I've been stuck on this problem for a while any possible solutions are welcome!
I would recommend using an algorithm called "Run Length Smoothing Algorithm" (RLSA). This algorithm is used in a lot of document image processing systems, though not every system expose it as part of its API.
The original paper was published in 1982 and requires payment. However, the same algorithm is cited by many other papers on document image processing, where you can easily find implementation details and improvements.
One such paper is this: http://www.sciencedirect.com/science/article/pii/S0262885609002005
The basic idea is to scan the document image row by row, recording the width of the gaps between letters.
Then, nearby text characters can be combined by filtering on the width of the gaps, and setting small gaps to the same color as the text. The result will be large connected components that represent:
Words,
By closing the gaps between characters,
Text lines,
By closing the gaps between words, and
Paragraphs
By scanning column by column and then closing the vertical gaps between text lines.
If you do not have access to any document image analysis libraries that expose this functionality, you can mimic the effect by:
Using morphological operations (morphological closing), and then
Perform connected-component labeling on the result.

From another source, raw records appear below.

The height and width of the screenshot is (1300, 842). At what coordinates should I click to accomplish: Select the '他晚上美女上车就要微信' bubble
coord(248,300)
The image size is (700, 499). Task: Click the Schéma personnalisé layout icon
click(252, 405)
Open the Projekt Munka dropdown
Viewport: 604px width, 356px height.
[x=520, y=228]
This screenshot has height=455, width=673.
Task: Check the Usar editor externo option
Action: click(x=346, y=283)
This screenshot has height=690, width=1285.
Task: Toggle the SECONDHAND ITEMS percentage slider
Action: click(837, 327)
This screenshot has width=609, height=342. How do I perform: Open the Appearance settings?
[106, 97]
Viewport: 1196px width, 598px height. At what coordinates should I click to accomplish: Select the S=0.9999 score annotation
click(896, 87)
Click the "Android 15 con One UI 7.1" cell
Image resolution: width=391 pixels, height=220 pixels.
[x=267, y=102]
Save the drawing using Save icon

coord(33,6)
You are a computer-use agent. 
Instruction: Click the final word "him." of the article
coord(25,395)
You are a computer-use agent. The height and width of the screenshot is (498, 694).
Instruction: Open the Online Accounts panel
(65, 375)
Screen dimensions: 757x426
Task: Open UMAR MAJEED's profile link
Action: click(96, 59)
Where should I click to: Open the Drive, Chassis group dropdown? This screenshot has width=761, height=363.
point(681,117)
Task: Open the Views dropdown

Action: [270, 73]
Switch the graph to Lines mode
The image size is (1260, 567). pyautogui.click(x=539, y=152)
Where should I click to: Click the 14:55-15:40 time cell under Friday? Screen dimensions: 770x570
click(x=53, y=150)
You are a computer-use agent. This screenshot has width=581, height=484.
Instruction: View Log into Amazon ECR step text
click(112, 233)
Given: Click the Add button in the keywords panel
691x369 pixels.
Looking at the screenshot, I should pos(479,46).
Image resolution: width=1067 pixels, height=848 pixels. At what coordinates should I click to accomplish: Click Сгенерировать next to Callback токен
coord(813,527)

Most image processing libraries, such as OpenCV, provides such functionality. It might be less efficient to take this approach because you will have to re-run the algorithm using different text gap sizes to achieve the different levels of clustering, unless the user provides your application with the text gap sizes.
I think you've hit on a fundamental problem with OCR - printed designs of this type use white space as meaningful delimiters, but the OCR software doesn't/can't understand that.
This is just a wild stab in the dark, but here's what I would try:
Starting in the upper left, build a box perhaps 1-5% of the size of the whole image. Send that to OCR, and see if you get what looks meaningful back. If not, expand until you get something.
Once you have something, start expanding the block in reasonable units until you stop getting new data back. You can, hopefully, decide this point is "meaningful white space", and now you can consider this processed text as "one block" and thus complete. Now start with whatever the next unprocessed part of the image is, and thus work your way through until you've got the whole image complete.
By working with a set of interlinking expanding boxes, the hope is you'll only get meaningful blocks of data grouped together. Working with your example, once you isolate the logo and process it (and the resulting gibberish), the next box will start with, say, the "N" in Noah. Then you expand out to the right until you've gotten the whole name.
With this done you go again and, hopefully, you'll get a bounding box that includes the "A" in Associate, and get that whole line.
A pixel at a time this would take too long with all those runs to the OCR, I'm sure, but there will surely be a trade-off in "size of chunks to expand per interval" and "amount of processing required".
I don't see why this approach wouldn't work for relatively normal print designs, like a regular style business card.
You can try HOCRText which return all the scanned words along with frame of each word in that image as an xml.
char *boxtext = _tesseract->GetHOCRText(0);
You can parse that xml to get each word and its frame.
Else if you need you can mention the frame in image which should tesseract scan.
_tesseract->SetRectangle(100, 100, 200, 200);
Set this frame before you call recognise. So tesseract will scan only that frame and return text at that frame.
There is a sample iOS application on Github that does this which might be helpful for you:
https://github.com/danauclair/CardScan
How does he read the business card? He writes the following, (or you can read it in the file: https://github.com/danauclair/CardScan/blob/master/Classes/CardParser.m )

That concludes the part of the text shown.